Cowboy Bebop is set in the year 2071, and follows the lives of space-bound bounty hunters Spike Spiegel and Jet Black, travelling on a ship called the Bebop. It’s been praised worldwide, won loads of awards, and has been credited with being not only one of the best anime series of all time, but also with the accolade of introducing anime to western audiences in a major way. This was put down in part to the great animation, voice acting (both native and dubbed), soundtrack, and the themes it explored - including existentialism and loneliness to name two. It still today acts as a gateway to the anime medium as a whole, as it doesn’t revolve around a Japanese setting like many shows do, and brings in a lot of western influences, including the ‘Wild West’ themed bounty hunter backbone which was one of the main reasons it resonated with western audiences.
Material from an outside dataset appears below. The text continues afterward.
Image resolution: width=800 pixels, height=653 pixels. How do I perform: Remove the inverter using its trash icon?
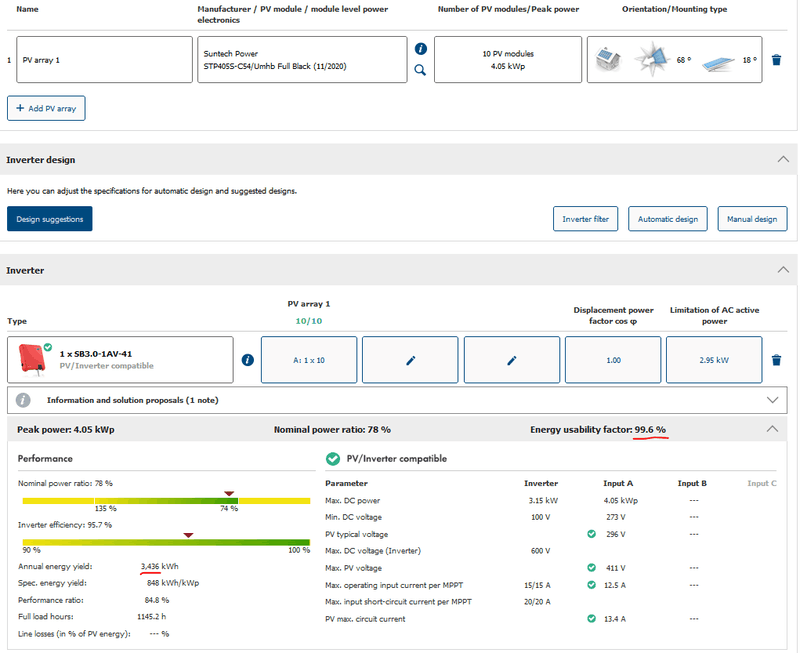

American viewers felt at home watching something that prior to Cowboy Bebop was an inaccessible foreign medium.


Under the Cover

Watanabe credited the show with the phrase ‘A new genre unto itself’, which was attached in a large way - but he later said that it was an exaggeration to say that, but still insisted that the show did well to blend the comedy, film noir, action, and detective genres hewn by previous material both on and off screen. The characters were based on Watanabe each in part, a projection of pieces of his personality, except for Ed and Ein, who were based on real entities (read: one human, one dog) - the first on Yoko Kanno, and the second on a friend’s Corgi. A fun fact is that Watanabe bought one himself and used it as a motion model. Neat.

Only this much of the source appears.